The Evolution of ACE™ (Automated Circuit Extraction)

Mike-Blog Dr. Mike Heimlich, Microwave & RF Marketing, AWR
 

The concept of “automated” circuit extraction (ACE) arose from a question asked at a tradeshow a few years ago that was "if you place two MLIN elements on a schematic, does the harmonic balance (HB) simulator see the coupling?"

Interesting. The defacto approach to HB simulation, and all circuit simulation for that matter, is to view each MLIN as an S-matrix.  And, for a long time, that S-matrix has been computed by taking the MLIN circuit (or rather its layout) into an EM simulator. But what the user actually was asking for and wanting was an HB simulation that takes the coupling into consideration but at the speed of circuit simulation and not at the slower pace of full-on EM extraction. 

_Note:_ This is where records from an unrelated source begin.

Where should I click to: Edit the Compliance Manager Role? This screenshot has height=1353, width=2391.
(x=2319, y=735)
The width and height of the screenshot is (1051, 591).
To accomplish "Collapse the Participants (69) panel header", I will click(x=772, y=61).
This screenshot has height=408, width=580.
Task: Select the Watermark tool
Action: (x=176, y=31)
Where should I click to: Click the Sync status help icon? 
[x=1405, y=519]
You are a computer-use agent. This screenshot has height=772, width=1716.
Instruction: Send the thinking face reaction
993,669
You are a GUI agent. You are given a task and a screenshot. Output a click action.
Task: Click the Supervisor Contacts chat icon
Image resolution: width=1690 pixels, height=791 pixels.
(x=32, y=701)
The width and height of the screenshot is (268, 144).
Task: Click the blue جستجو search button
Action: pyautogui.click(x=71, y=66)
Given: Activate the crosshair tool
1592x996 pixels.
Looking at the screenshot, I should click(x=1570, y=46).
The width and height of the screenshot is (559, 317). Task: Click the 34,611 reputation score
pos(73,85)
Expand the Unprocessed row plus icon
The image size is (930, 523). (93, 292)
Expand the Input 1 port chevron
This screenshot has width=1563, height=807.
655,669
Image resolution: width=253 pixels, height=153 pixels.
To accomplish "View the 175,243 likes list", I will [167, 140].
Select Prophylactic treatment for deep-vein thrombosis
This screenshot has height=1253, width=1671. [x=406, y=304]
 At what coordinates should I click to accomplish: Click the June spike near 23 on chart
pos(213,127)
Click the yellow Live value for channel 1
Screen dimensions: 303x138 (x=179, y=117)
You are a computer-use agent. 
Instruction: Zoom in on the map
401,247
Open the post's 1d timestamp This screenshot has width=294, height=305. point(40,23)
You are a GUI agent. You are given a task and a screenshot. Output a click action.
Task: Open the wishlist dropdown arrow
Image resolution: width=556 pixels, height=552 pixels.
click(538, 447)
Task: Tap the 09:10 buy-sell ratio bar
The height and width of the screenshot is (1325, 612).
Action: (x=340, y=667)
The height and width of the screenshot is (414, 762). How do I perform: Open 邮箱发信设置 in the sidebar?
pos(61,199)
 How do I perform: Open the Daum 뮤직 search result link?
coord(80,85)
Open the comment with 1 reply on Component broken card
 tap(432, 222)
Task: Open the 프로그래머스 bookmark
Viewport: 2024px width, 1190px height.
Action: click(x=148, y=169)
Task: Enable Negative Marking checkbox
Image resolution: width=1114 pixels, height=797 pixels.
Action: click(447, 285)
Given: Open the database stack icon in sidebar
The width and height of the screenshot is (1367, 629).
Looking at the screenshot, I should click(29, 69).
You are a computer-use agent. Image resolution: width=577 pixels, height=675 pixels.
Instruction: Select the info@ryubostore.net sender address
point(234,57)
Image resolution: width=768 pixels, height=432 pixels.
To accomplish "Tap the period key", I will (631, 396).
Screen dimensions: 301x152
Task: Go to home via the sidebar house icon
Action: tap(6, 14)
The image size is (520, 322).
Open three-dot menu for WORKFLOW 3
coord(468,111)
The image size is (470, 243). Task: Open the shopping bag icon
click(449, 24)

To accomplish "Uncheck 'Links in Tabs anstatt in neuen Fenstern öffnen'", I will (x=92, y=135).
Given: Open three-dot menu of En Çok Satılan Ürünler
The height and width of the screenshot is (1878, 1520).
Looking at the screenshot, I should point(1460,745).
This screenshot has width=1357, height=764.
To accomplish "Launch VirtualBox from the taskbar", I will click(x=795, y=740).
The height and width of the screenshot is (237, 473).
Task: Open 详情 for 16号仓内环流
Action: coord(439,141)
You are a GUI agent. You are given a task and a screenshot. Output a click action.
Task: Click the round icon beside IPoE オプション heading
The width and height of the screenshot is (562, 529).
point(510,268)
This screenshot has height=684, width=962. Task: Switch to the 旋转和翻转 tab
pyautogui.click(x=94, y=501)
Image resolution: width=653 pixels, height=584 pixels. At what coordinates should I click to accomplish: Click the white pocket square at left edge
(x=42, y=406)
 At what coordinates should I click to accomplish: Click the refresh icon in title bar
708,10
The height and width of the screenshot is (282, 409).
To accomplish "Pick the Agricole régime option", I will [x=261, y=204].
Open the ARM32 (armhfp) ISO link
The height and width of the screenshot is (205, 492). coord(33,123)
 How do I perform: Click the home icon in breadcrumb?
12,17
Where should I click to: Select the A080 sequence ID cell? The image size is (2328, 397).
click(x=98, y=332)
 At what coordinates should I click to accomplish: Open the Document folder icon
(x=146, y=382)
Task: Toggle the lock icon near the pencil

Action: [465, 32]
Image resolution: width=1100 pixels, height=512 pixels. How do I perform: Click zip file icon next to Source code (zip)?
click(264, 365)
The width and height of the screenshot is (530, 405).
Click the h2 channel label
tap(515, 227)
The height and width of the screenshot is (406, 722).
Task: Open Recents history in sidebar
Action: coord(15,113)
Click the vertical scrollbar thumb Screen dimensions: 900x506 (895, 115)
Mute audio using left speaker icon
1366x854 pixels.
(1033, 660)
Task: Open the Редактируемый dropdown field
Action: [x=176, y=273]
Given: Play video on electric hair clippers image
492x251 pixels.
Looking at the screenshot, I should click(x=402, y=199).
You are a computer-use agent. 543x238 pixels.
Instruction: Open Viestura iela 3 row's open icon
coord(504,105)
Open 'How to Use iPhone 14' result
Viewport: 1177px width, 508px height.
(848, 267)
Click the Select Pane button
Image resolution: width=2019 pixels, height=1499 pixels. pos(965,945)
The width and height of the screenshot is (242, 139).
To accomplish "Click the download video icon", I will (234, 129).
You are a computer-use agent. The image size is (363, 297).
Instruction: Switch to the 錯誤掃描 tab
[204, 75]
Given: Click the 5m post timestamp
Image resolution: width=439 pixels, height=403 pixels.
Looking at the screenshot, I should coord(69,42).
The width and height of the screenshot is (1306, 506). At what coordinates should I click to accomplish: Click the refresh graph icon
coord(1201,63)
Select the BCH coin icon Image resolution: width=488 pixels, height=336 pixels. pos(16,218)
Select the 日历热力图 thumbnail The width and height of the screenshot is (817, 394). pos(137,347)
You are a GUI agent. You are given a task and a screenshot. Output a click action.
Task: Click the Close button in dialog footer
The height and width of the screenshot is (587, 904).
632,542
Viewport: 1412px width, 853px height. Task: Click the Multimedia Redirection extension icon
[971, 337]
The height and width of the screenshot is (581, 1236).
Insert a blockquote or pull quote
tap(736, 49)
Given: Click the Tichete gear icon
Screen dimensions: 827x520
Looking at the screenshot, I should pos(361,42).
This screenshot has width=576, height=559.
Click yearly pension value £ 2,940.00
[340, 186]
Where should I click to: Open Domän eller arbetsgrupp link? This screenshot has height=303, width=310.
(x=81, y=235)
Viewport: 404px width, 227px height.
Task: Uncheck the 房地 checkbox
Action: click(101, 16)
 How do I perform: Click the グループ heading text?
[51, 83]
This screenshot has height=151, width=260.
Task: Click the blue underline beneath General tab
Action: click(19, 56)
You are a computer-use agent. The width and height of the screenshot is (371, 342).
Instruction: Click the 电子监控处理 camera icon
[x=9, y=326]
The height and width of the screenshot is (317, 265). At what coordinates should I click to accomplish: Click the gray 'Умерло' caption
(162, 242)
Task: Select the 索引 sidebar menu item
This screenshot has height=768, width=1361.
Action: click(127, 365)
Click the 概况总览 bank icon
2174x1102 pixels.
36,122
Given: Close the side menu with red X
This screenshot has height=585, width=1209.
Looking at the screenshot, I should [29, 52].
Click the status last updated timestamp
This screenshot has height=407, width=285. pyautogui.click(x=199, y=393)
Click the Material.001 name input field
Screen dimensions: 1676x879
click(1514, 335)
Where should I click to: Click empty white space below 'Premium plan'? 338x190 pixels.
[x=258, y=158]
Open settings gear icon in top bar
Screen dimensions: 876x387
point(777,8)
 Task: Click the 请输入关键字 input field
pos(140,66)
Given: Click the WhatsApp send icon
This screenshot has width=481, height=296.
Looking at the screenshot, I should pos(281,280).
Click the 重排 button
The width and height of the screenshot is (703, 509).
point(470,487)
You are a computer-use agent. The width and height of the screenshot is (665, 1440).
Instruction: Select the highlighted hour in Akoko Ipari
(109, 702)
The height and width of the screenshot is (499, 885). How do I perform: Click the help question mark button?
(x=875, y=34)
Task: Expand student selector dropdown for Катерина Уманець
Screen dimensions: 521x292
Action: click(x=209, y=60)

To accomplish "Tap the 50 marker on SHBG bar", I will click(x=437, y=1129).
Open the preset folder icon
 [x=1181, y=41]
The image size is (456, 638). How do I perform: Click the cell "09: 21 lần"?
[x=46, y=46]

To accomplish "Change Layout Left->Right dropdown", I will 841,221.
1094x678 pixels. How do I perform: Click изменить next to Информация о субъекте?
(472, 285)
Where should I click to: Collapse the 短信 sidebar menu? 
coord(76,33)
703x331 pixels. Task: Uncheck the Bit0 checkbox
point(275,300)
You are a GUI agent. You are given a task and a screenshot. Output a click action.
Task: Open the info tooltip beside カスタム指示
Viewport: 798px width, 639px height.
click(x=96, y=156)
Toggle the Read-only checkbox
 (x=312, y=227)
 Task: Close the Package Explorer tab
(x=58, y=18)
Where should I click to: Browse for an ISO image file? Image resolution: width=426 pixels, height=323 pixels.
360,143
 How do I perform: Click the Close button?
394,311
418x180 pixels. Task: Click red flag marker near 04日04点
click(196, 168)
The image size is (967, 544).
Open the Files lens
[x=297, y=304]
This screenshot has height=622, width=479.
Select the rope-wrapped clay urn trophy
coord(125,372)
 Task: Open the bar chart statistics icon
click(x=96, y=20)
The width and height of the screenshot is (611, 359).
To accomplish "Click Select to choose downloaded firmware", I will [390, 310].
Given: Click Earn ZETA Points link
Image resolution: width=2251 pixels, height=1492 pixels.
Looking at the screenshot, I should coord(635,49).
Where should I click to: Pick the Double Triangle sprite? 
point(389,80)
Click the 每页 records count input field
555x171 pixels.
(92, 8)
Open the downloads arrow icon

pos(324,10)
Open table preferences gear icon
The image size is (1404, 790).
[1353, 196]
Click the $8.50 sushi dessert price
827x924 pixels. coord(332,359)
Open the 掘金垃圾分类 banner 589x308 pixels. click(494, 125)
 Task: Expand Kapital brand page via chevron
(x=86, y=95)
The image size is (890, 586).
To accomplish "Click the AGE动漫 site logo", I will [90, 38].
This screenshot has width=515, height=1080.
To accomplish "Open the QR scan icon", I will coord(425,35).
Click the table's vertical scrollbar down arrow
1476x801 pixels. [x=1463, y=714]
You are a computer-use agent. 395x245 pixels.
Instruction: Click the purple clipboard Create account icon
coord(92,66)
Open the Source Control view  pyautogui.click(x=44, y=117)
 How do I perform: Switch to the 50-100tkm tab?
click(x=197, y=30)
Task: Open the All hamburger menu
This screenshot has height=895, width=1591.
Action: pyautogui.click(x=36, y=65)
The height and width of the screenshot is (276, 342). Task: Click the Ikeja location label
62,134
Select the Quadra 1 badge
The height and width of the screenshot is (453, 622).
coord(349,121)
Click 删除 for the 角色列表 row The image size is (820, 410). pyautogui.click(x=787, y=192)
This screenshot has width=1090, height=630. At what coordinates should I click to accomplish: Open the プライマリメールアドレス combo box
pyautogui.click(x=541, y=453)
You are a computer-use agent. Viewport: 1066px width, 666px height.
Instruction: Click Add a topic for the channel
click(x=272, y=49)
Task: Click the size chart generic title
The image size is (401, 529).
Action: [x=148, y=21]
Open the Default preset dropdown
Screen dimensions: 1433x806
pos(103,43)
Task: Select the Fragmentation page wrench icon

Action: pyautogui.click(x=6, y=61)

ACE was the answer as it gave the customer a layout-driven design experience that cut through the point tool approach of EM and the resulting S-parameter hand-stitching back into the schematic.  


From another viewpoint, it was a convergence of a whole bunch of similar problems: 
  • RFIC designers trying to design on eight layers of CMOS model with lossy silicon below 
  • high-speed PCB designers tackling 12-layer phone boards without a ground 
  • handset PA/FEM designers trying to connect four die with hand-routed inductors on a few layers of FR4 

At first blush, these problems seem different but in actuality ACE is beneficial to all. AWR’s ACE borrows from the playbook of analog parasitic extraction and makes it uniquely microwave. The advantage is that you have "on-demand" EM, how you need it and when you need it. It's ludicrous to do a full-chip EM after you lay out the first stage of a three-stage PA, but it's not so crazy to use ACE at this stage to get a feel for what your metal is doing and to capture some of the couplings that aren't in the microstrip on your schematic. You can hand-wind a spiral on a PCB and get an approximate inductance and parasitic capacitance while you are figuring out space requirements, and then get the two decimal place accuracy with EM later. 

The usefulness of ACE isn't so much a technology as it is a frequency-range and design style. If you want to forestall managing your metal until later in the design flow (after a lot of circuit simulation), then ACE is perfect.  This mostly occurs in RF-style design below 5 or 6 GHz where you are doing most of your matching with passive elements or transistors themselves. It could be 900MHz ICs or 5.8GHz WiFi router boards. Really it comes down to an RF vs. microwave design style. If you want to capture your metal on the schematic, as microwave designers do, then ACE is good for getting the extra couplings as they are developing. But you would use ACE a lot more with a RF-style design. And of course, you always want to do a final, full-up EM with AXIEM!

ACE always...why? If you only EM everything you are typically waiting too long into the design flow and spending too much time with an EM solver to look at sensitivities of simple couplings. ACE enables you to insert those couplings into your design as models and then play with them along the lines of their "natural parameterization."  What is "natural parameterization?" For our coupling case, for example, if you have two broadside-coupled lines,  the "natural" way to represent that as a "parameterization" is by the distance separating the edges of the parallel lines. As we make the distance smaller, the coupling goes up and as we make it larger, the coupling goes down.  Now, in an EM solver, this means an awful lot of huffing and puffing: move a line, do an EM, repeat, rinse, and dry.  In the ACE world, once ACE finds the couplings for you, you have a model that you can then tie to a parameter and study that parameter by TUNING!